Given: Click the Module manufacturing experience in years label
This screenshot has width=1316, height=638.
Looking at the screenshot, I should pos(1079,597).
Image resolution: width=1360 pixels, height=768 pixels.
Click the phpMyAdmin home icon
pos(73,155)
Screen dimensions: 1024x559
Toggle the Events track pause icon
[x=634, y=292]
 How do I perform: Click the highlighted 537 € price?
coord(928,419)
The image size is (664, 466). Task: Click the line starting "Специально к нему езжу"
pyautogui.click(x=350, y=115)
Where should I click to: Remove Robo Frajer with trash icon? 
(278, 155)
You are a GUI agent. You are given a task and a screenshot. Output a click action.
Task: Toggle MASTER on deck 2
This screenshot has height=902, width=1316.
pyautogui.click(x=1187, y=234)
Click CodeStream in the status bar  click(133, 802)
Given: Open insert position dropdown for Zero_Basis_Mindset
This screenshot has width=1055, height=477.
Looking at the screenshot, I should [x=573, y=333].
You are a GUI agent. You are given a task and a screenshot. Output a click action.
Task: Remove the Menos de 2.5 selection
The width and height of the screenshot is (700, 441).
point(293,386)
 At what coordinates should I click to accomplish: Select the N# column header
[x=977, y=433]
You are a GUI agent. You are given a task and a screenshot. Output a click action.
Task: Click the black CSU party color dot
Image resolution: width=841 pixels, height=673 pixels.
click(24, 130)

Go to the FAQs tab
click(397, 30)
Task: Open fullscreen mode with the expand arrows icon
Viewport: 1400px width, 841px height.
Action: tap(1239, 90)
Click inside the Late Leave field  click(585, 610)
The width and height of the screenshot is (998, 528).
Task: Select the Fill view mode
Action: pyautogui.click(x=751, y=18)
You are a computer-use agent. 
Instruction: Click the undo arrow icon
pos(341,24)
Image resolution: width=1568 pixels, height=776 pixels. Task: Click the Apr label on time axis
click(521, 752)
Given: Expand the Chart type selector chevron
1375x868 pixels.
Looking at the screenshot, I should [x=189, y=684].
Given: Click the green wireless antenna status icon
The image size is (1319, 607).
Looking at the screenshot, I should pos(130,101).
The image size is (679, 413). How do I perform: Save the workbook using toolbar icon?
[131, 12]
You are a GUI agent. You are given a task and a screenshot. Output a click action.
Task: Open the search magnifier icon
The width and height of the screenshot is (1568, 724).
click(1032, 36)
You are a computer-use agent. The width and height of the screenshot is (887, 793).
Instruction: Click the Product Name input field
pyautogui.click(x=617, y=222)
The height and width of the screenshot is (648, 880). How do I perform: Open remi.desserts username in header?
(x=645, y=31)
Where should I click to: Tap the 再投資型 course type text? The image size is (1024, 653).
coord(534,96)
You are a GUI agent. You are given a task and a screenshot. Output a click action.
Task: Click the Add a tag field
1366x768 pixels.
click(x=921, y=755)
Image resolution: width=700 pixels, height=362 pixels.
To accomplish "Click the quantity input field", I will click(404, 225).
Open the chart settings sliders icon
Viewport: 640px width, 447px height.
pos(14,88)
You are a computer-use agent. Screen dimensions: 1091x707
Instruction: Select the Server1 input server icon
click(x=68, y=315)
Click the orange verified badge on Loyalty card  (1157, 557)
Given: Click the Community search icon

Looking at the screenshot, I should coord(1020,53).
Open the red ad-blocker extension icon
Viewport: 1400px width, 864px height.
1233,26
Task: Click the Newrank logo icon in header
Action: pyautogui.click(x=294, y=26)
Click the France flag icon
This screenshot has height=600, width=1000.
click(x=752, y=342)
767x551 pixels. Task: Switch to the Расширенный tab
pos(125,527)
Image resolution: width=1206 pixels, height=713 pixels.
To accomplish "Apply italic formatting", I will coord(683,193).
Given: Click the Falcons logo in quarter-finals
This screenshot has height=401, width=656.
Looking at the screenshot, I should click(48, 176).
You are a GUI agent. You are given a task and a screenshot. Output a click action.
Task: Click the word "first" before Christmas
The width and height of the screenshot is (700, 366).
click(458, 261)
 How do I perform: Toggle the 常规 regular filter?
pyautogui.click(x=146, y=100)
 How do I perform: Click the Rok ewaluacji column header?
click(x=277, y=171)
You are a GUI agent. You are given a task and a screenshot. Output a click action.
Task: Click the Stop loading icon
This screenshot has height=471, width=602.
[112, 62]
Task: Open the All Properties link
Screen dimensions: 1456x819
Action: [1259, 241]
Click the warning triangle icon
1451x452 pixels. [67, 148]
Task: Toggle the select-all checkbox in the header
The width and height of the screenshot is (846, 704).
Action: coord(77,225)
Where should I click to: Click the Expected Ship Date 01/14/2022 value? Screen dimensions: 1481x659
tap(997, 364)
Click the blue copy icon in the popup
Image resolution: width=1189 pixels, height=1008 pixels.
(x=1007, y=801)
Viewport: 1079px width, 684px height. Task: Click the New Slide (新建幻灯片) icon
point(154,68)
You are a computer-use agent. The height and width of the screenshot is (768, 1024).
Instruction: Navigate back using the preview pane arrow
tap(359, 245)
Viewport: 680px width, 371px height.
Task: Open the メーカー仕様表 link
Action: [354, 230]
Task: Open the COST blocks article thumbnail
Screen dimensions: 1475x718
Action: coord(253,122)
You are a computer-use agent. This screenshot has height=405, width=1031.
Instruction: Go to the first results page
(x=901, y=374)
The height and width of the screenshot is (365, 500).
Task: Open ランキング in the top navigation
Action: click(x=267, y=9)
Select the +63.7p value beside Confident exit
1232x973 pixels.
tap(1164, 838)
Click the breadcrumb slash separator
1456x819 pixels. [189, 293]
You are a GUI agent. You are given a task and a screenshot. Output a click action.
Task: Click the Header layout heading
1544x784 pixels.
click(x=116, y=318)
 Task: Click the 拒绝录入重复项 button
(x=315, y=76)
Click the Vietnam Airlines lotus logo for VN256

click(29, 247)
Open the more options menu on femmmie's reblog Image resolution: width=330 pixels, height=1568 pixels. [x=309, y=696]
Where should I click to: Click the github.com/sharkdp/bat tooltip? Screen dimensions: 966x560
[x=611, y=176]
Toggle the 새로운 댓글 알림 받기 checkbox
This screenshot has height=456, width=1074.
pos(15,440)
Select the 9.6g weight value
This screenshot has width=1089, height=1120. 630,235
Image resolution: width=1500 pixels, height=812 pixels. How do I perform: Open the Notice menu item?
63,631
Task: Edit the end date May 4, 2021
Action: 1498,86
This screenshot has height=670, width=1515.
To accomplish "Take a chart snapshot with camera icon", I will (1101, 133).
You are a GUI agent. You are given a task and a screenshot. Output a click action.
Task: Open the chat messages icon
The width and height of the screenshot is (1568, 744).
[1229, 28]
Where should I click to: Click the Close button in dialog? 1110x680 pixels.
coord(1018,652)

***

What you need to do: Reproduce the lines of the listing verbatim, starting with the line containing "Where should I click to: Click the Expected" and going on through the line containing "Action: coord(253,122)".

Answer for the task:
Where should I click to: Click the Expected Ship Date 01/14/2022 value? Screen dimensions: 1481x659
tap(997, 364)
Click the blue copy icon in the popup
Image resolution: width=1189 pixels, height=1008 pixels.
(x=1007, y=801)
Viewport: 1079px width, 684px height. Task: Click the New Slide (新建幻灯片) icon
point(154,68)
You are a computer-use agent. The height and width of the screenshot is (768, 1024).
Instruction: Navigate back using the preview pane arrow
tap(359, 245)
Viewport: 680px width, 371px height.
Task: Open the メーカー仕様表 link
Action: [354, 230]
Task: Open the COST blocks article thumbnail
Screen dimensions: 1475x718
Action: coord(253,122)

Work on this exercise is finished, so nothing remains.